- Photo by David Rolland
During the 2008 San Diego City Council campaign, CityBeat invited all the candidates, in four council races, to chat with us over an adult beverage. Only three of the 10 or so hopefuls dared to imbibe alcohol in our presence, and one of them was Todd Gloria, who chose Bourbon Street bar in University Heights for our interview location and had a beer while we talked. Before that meeting, we’d been leaning toward endorsing his opponent, Stephen Whitburn, who was considered to be the more populist candidate, and who also, we should add, enjoyed a beer when we talked with him. Many progressives feared that Gloria would be in the pocket of developers if elected.
But Gloria wowed us. It wasn’t just his humor, charm and charisma that seduced us, although that part of his game was undeniably impressive; it was more his brains and the ease with which he could take any topic we threw at him and effortlessly dissect it. It was clear that Gloria was genuinely engaged with the issues facing the city and prepared for public office. Though we liked Whitburn, Gloria was an easy choice.
The recession made sure that we wouldn’t really find out whether or not Gloria was in the developers’ pockets, but he’s certainly shown that he’s no radical rabblerouser. His vote to give hoteliers control of the San Diego Convention Center was an example of his willingness to play ball with the power-suit set. Still, all in all, we’ll take what Gloria’s offered. He showed us a lot when he campaigned against Prop. B this past fall. We were there in Hillcrest one evening when Gloria debated Lani Lutar, president and CEO of the San Diego County Taxpayers Association, over Prop. B and, in our view, won going away.
Gloria on Monday was voted in as the City Council’s fourth president, meaning that he’ll wield much power when it comes to what issues get their day in the sun, and he’ll set the tone and articulate the agenda for the legislative branch of city government. For us, he was best equipped for the job, considering both substance and style. He lunged out of the gate strong, backing a bond measure that would raise money to fix the city’s long-neglected infrastructure; we won’t know if we’ll support it until we see the details—maybe it’ll include money for a football stadium, which is a deal-breaker for us—but we like the boldness.
But now it gets tricky. First of all, will Gloria be on the council for only two more years, rather than the final four of his allowable time? He’ll likely run for mentor Susan Davis’ seat in Congress when she decides to step down. That could be as soon as 2014. If so, can he lead the council and run for Congress at the same time?
There was a lot of talk of bipartisanship on Monday. We’d like Gloria to go full-on liberal with every policy vote and agenda item, but we understand that most San Diegans are closer to the center politically. Still, as they say, elections have consequences. While we can’t let perfect be the enemy of the good, Gloria has to lean left and put colleagues David Alvarez, Marti Emerald and Sherri Lightner in charge of key committees.

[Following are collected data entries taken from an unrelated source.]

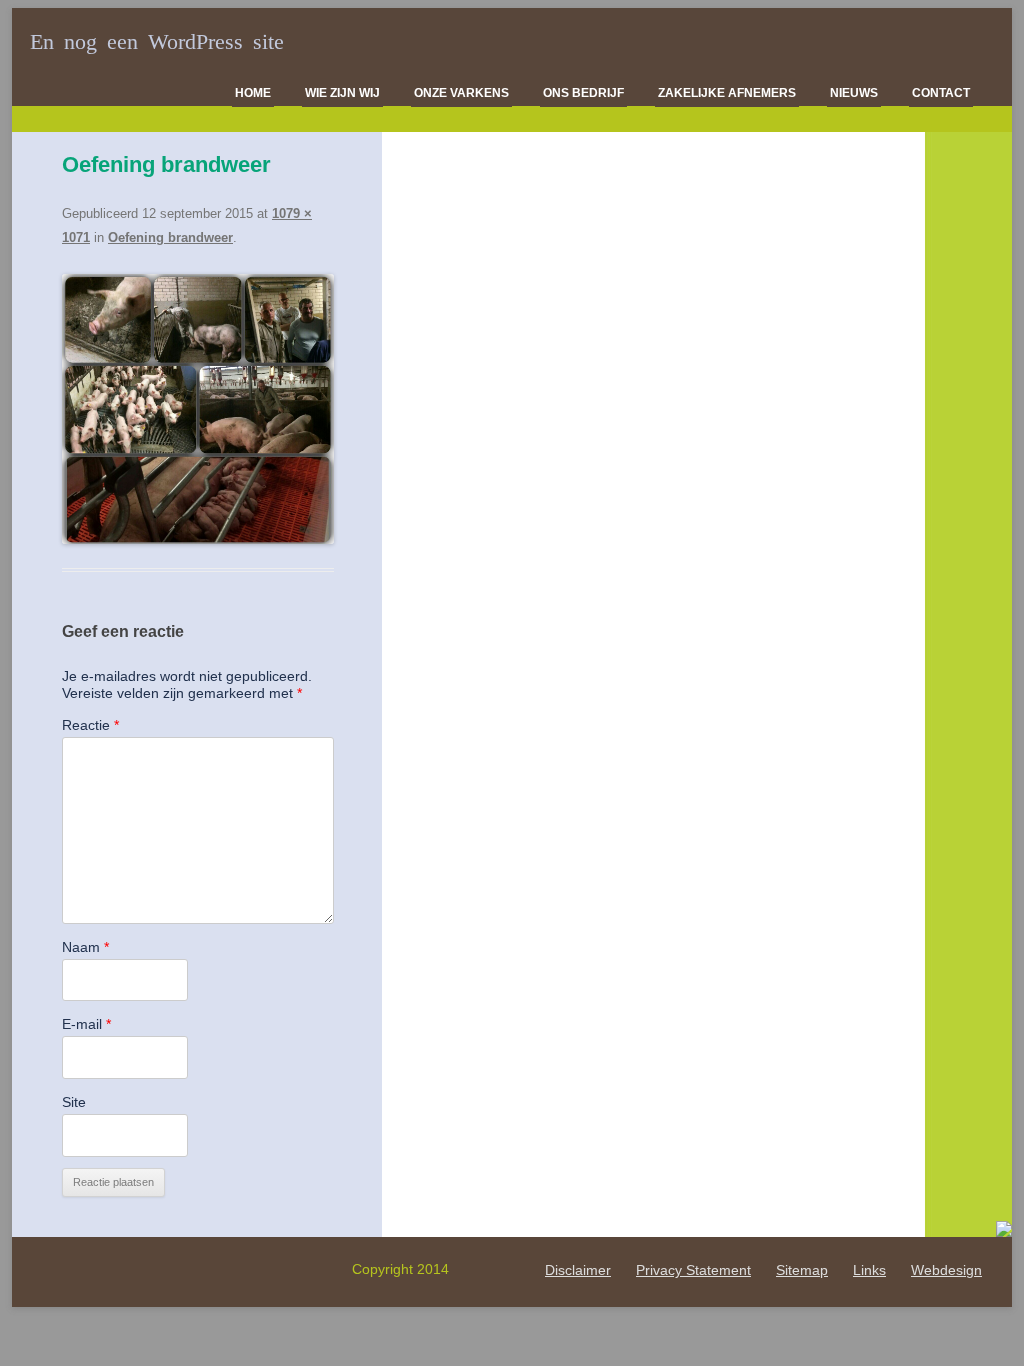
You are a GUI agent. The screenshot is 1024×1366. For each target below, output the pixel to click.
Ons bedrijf (583, 93)
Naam (85, 947)
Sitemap (802, 1270)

How will Gloria work with Mayor Bob Filner? Filner’s framing his approach as putting neighborhoods ahead of Downtown. Gloria represents Downtown. We’re backing Filner’s neighborhood focus, and as long as Gloria views Downtown as a neighborhood where people live, rather than the place where the power suits do their business, everything should be fine.
We were thrilled when, in his inauguration speech, Gloria made combating homelessness his first priority after the infrastructure bond measure. Now he has to follow up by insisting that funding be found for next winter’s emergency homeless shelter. It’s not ideal accommodations for human beings, not by a long shot, but it fills up every year, and that means it’s better than the cold streets at night. Even after the vaunted Connections Housing homeless-services center opens, there will still be a need. We trust that Gloria understands that.
We’re prepared for Gloria to disappoint us occasionally, when the political math points him in unfortunate directions, but when we step back and see that we have Filner and Gloria leading the way, considering that it could have been Republicans Carl DeMaio and Kevin Faulconer? Are you kidding? We’ll drink to that.